### Required tasks
1 - In the MetLife Building passage, which investment bank was founded solely to manage the sale of magazine properties?
2 - Substitute "45th Street" for "Forty-Fifth Street" and reproduce the MetLife Building passage, everything from "The MetLife Building straddles" down to "Grand Central Station.".

Source extract below:

The MetLife Building straddles Park Avenue at Forty-Fifth Street. Its massive ugliness looms over the Helmsley Building in front of it and Grand Central Station behind. Commuters fast marching down Park Avenue to catch Metro-North will take the walkway through the Helmsley Building, dodge cabs on Forty-Fifth Street, enter the lobby of the MetLife Building, hurry past expense-account restaurants, push through revolving doors, and ride short escalators down to the magnificent main hall of Grand Central Station.

In the olden days, back when the MetLife Building was the Pan Am building, back when they landed helicopters on the roof—that is, until one tipped over fifty-nine floors up and killed a bunch of people—back then, right before the revolving doors and the escalators, the commuter might pause at the newsstand, a huge one, with row upon row of magazines, a banquet for magazine readers and browsers. Print ruled, and magazines were king.

Fashion magazines, architectural magazines, sports magazines, newsweeklies, political magazines, hunting and fishing magazines, thought leaders, city magazines, women’s magazines collectively called the Seven Sisters, business magazines—dozens of categories, hundreds of titles, all fat with national ads. Wine, liquor, domestic cars, imported cars, banks, men’s and women’s fashion, watches, books, destination travel, airlines. They all wanted to reach the magazine reader because he was legion, had money, and spent it.

Ambitious ad sales guys had a magazine idea tucked up in their briefcases; start it up, sell it for ten times multiples, and make a bundle. Some did get rich. There was an investment bank—Veronis and Suhler—founded solely to manage the sale of magazine properties. Veronis and Suhler doesn’t do that any longer; the newsstand at MetLife isn’t there any longer. Hardly anyone noticed, but there was a new thing, a revolutionary ad company called DoubleClick, hovering like a bird of prey, with algorithms like claws, waiting to devour the flesh and powder the bones of magazines.

End of Source extract.
Dataset below:

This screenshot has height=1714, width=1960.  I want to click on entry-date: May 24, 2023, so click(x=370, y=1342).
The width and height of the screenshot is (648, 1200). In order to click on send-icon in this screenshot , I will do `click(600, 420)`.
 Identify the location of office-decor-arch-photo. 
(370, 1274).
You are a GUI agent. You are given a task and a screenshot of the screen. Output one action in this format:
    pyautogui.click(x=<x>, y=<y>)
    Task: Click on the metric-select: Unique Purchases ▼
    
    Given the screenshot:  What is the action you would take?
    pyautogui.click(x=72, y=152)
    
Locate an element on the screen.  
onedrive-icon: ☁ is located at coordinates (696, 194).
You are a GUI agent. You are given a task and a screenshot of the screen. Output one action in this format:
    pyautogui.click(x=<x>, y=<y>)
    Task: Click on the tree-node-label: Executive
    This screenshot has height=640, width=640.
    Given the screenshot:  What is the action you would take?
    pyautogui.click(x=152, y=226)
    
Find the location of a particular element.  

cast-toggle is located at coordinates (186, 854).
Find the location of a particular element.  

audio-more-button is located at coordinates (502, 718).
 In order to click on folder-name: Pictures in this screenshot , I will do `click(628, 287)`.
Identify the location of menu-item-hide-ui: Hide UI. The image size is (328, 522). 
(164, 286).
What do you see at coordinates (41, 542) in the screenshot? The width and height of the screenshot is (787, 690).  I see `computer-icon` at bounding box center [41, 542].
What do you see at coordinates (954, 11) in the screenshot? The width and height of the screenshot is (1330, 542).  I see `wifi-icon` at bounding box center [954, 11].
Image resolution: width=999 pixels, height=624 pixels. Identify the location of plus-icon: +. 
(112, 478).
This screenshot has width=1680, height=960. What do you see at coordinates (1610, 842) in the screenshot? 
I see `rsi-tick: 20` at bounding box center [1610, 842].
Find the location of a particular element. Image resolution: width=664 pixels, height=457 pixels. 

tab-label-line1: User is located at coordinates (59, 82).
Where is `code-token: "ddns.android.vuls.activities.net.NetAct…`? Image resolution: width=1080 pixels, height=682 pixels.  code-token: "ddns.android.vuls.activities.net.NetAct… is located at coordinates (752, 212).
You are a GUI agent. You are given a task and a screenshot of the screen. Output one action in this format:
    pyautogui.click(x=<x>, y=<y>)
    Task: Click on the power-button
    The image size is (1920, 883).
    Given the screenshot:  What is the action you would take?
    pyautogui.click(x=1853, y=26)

End of Dataset.

### Written answers
1 - Veronis and Suhler.

2 -
The MetLife Building straddles Park Avenue at 45th Street. Its massive ugliness looms over the Helmsley Building in front of it and Grand Central Station behind. Commuters fast marching down Park Avenue to catch Metro-North will take the walkway through the Helmsley Building, dodge cabs on 45th Street, enter the lobby of the MetLife Building, hurry past expense-account restaurants, push through revolving doors, and ride short escalators down to the magnificent main hall of Grand Central Station.